Default Permission Levels

EmpowerID includes default IAM Shop Permission Levels for computers:

  • Local Admin – Local administrator permissions on the target computer
  • Domain Admin – Domain administrator permissions

Organizations can create custom permission levels to meet specific security and operational requirements.

Permission Levels and Privileged Session Management

IAM Shop Permission Levels integrate with PSM to:

  • Grant temporary elevated access – Users receive specific permissions only during their PSM session
  • Enforce least privilege – Permissions are automatically revoked when the session ends
  • Support compliance requirements – All permission grants are logged and auditable

Eligibility and Access Control

EmpowerID enforces eligibility requirements for permission levels. Users can only see and request permission levels they are eligible for based on organizational policies. For example:

  • A database administrator might be eligible for elevated database permissions
  • A customer service representative would not see database administrator permission levels
  • Users without eligibility for any permission level can still initiate non-privileged sessions (if allowed by policy)

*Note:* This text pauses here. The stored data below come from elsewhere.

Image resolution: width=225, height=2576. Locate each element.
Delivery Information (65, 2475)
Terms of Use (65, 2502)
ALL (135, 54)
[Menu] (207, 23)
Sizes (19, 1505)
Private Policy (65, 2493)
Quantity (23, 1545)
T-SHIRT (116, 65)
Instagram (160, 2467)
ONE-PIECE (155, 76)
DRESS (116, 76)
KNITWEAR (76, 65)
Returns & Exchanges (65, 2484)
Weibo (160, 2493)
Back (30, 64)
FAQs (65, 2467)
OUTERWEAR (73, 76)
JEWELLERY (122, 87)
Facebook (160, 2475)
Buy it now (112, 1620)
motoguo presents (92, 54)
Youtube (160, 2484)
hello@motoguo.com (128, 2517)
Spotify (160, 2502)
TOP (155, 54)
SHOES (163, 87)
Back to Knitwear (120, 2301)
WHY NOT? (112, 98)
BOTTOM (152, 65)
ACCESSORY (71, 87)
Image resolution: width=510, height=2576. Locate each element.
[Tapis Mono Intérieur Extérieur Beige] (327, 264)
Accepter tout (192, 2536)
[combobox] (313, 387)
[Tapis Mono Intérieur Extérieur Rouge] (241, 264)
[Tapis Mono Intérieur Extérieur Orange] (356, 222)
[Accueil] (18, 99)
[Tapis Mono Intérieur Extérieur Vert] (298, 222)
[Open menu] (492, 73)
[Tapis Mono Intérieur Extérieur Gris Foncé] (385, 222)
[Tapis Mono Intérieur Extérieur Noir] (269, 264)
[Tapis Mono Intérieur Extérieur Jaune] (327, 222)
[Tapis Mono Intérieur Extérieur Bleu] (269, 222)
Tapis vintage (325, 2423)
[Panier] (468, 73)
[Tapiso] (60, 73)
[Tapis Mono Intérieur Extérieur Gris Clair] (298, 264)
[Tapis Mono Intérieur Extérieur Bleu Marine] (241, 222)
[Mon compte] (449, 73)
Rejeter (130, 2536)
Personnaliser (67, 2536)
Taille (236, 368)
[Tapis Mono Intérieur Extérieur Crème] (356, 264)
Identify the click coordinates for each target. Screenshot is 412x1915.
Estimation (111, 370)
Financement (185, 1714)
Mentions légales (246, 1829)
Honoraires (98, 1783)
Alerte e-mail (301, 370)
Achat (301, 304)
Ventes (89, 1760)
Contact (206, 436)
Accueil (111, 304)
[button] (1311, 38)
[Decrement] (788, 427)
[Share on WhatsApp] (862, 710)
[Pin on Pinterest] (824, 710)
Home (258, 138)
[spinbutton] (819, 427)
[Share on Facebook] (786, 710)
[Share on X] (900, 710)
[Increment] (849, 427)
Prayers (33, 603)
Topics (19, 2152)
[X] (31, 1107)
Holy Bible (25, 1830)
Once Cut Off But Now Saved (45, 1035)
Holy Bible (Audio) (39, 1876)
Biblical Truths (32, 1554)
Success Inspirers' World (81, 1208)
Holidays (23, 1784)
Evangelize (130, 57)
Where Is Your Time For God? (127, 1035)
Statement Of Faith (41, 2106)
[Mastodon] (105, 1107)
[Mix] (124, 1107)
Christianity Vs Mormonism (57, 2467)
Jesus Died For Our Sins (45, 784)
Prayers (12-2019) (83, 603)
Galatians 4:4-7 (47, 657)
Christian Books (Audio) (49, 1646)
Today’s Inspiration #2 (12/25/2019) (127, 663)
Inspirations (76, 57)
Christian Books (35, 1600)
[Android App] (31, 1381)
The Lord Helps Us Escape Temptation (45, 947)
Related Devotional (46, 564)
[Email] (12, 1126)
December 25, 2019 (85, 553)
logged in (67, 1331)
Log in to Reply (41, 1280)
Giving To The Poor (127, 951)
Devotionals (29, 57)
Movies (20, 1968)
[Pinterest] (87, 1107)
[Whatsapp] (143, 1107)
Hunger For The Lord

Just-In-Time Account Provisioning

For enhanced security, IAM Shop Permission Levels can be configured with Just-In-Time (JIT) account provisioning. When JIT is enabled:

  1. A unique user account is created at the start of the PSM session (e.g., jposada_566054625600)
  2. The account is added to the appropriate permission group
  3. The user receives permissions through this temporary account
  4. When the session ends, the account is removed from the group or deleted entirely (based on configuration)

This approach ensures that no standing privileged accounts exist outside of active sessions.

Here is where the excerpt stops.